My dad gave me a big pack of assorted wild mushrooms for Christmas, and we decided to sauté them and serve them in a grain bowl!  We built the bowl with a base layer of quinoa…although barley, farro, or spelt berries would also go really well here instead. We then topped it with our mushrooms (which we cooked with Brussels Sprouts and onions) alongside a group of pan fried cherry tomatoes before topping it all with a truffle infused hot sauce!

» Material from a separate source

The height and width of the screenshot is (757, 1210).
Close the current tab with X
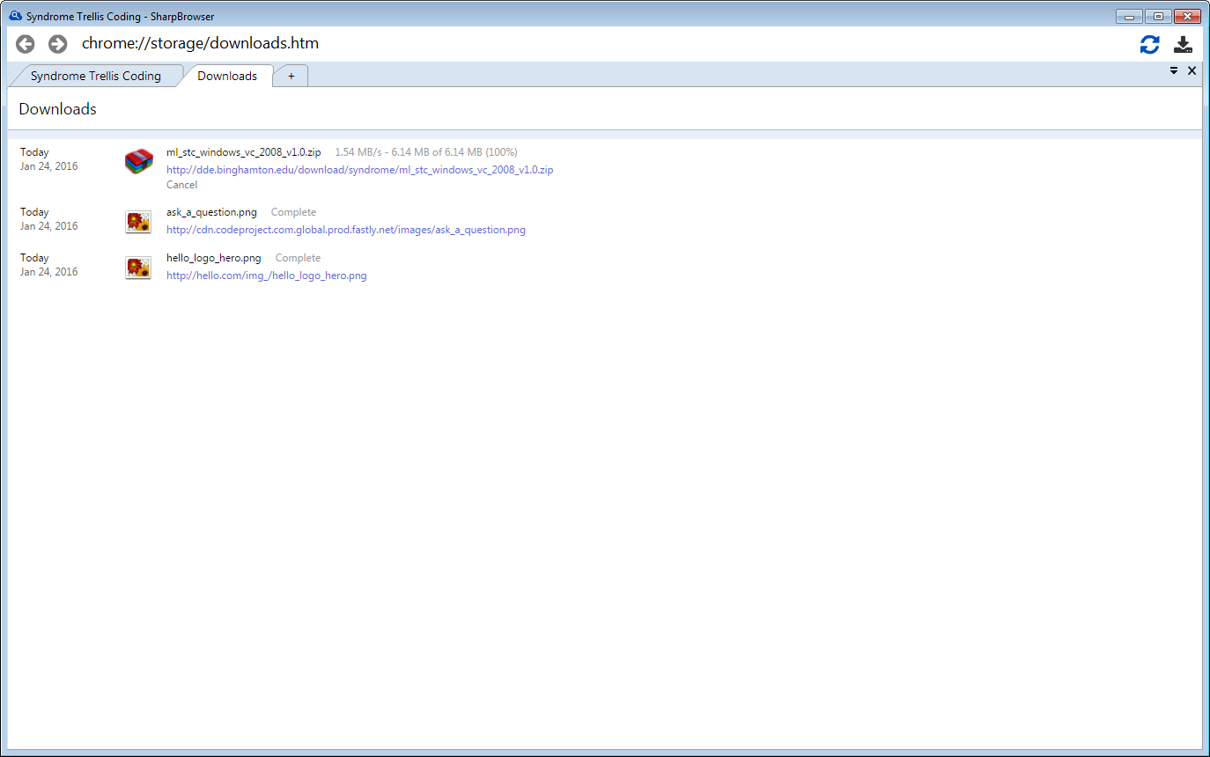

If you’re looking for a protein to add to bolster this dish, sliced roasted chicken breast would work well with the flavours.

Time: 35 Minutes

Ingredients:

  • Quinoa
  • Wild Mushrooms. We used a gift pack that my folks gave us for Christmas including Shiitake, Golden Scaly Cap, Lion’s Mane, and Hen of the Woods mushrooms.
  • Brussels Sprouts
  • Garlic
  • Onion
  • Cherry Tomatoes
  • Sauce of your choice. We used a Truffle infused Hot Sauce, which worked extremely well

Method:

  • Pour your quinoa into a pot, and cover with water (4:1 ratio by volume of water to quinoa). Bring to a boil, and reduce heat to simmer.
  • As your quinoa cooks, slice your Brussels Sprouts (like you’re making Shaved Brussels Sprouts), peel and slice your garlic and onion.
  • Heat some olive oil in a heavy bottomed pan (we prefer cast iron for this), and add your garlic, onions, and sprouts. Cook until your onions turn opaque, and your Brussels Sprouts turn a vibrant green and start to soften.
  • Heat a little oil in a smaller pan, and add your tomatoes. Let cook until they begin to wrinkle, and the skins begin to brown and open.
  • As your veggies cook, clean and slice your mushrooms. Then, add them to the sprout/onion/garlic pan, and sauté.
  • When your quinoa is done, scoop it into your bowl(s), and then top it with your other components.
  • Drizzle your sauce atop.
  • Plate, devour, and enjoy!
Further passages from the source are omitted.